I first met Wafa Obaidat at a TEDxYouth event in Bahrain. I was floored by how — at 23 years old — Obaidat was running operations for her Sketchbook Magazine from a studio apartment in Notting Hill, London, with around 400 contributors and volunteers working pro bono.
Since her salad days in London, she’s founded her own creative agency, achieved success in London, and transferred her business to Bahrain. Here’s how she did it, and some lessons she learned along the way.
How did she do it?
A graduate of the Chelsea College of Art and Design, Obaidat has worked with Vogue Nippon and designers like Liza Bruce and Marko Matysik of Big/Show Magazine.
The idea for Sketchbook was born out of Obaidat’s desire to build a platform to support emerging artists and designers. Initially focused on the U.K. but later expanding to the Arab world, Sketchbook is an online magazine that looks like it was printed in actual sketchbooks, showcasing underground fashion, art, illustration, photography, and design.
With neither funding nor advertising, Obaidat was armed only with her passion for design and persuasive charm.
“It was terribly difficult at first. When I started to meet people to get them involved and they saw that I was 22 years old, they just ran the other way! I really had to sell the concept of the magazine via email so I spent a good 5-6 hours a day emailing illustrators, designers, and writers to get them to contribute their work to the magazine.”
Reflecting on why people were drawn to her mission, Obaidat notes: “At the end of the day I was filling a gap by providing a haven for creative expression for young designers. I trusted many juniors with big responsibilities and shared space on our platform for them to write, design, and review events, projects, and exhibitions.”
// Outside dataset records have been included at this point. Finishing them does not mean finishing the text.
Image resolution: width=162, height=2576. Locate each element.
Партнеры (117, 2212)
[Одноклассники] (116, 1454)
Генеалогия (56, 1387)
After launching Sketchbook, Obaidat was offered the opportunity to become editor of Dia-boutique, which was the number one e-luxury site in the Middle East at the time. She had also been reporting for High Life Dubai, Borderline, and Prim Magazine in New York as a fashion journalist and contributor.
It was then that she decided to launch her own agency Obai & Hill, offering bespoke creative services and solutions in the areas of design, PR, marketing, and digital.
Some of her London projects have involved designing pop-up spaces on the trendy Carnaby Street and the Clothes Show Expo in Earl’s Court. In Bahrain her client portfolio has included big brands like McDonalds and Vapiano, and local brands like Bahrain Flour Mill and Green Diamond.
However, despite Obai & Hill’s success in one of the world’s most competitive cities, moving back to Bahrain was not that straight forward.
“It took me one whole year to get familiar with the organizations, the business culture, how things worked, and who’s who. It taught me that if I were to expand to another city or country I would need time to really understand the market,” Obaidat says of her move.
Other culture shocks included commercial registration barriers, office space requirements, and high capital prerequisites.
“In London, I could work from my studio apartment and not have to deal with registrations or fees to start up — all I needed was some space and a laptop,” Obaidat says comparing her U.K. experience with Bahrain.
“I was also devastated to discover that if I wanted to publish a magazine in Bahrain, I needed to show the Ministry of Commerce BD 50,000 (more than $132,000 USD) in my account and have five Bahraini partners. Unfortunately some of our laws are outdated and hinder productivity and innovation,” laments Obaidat — as many Bahrain-based entrepreneurs have noted.
What she wishes she’d known…
Obaidat started her Bahrain operations with a senior designer, an accountant, and an account manager, hiring them organically and one at a time as she secured new projects. Today, Obaidat’s team consists of nine 20-something women (and one man) who see themselves as creative problem-solvers driven by elevating their clients’ brands.
“I wish I had known that without any business or accounting experience, my first hire should have been an accountant,” Obaidat says thoughtfully. “As a creative person, lack of discipline is an issue and I mismanaged funds that I earned through services and mixed them up with my personal accounts. We then started scoring retainer projects which allowed me to created cash flow budgets for the year ahead and plan my next hire.”
Another barrier Obaidat has faced is access to capital — despite Obai & Hill’s high growth figures (233% in its second year, and 70% the following year). “I attempted to close two investment deals but I had to drop out due to the lack of professionalism from my potential partners. We still need to educate investors on how to invest in startups, and for startups to learn how to deal with investors. I think there is a massive gap in the educational process in that sense.”
Obaidat is currently meeting prospective investors for a co-creation hub for entrepreneurs but identifying the right ones has proven to be tricky.
“I’m looking for an investor that is passionate about making a difference and investing in people through the platform we are building. I am looking for someone with a long-term vision, who is honest about their goals and intentions when investing.”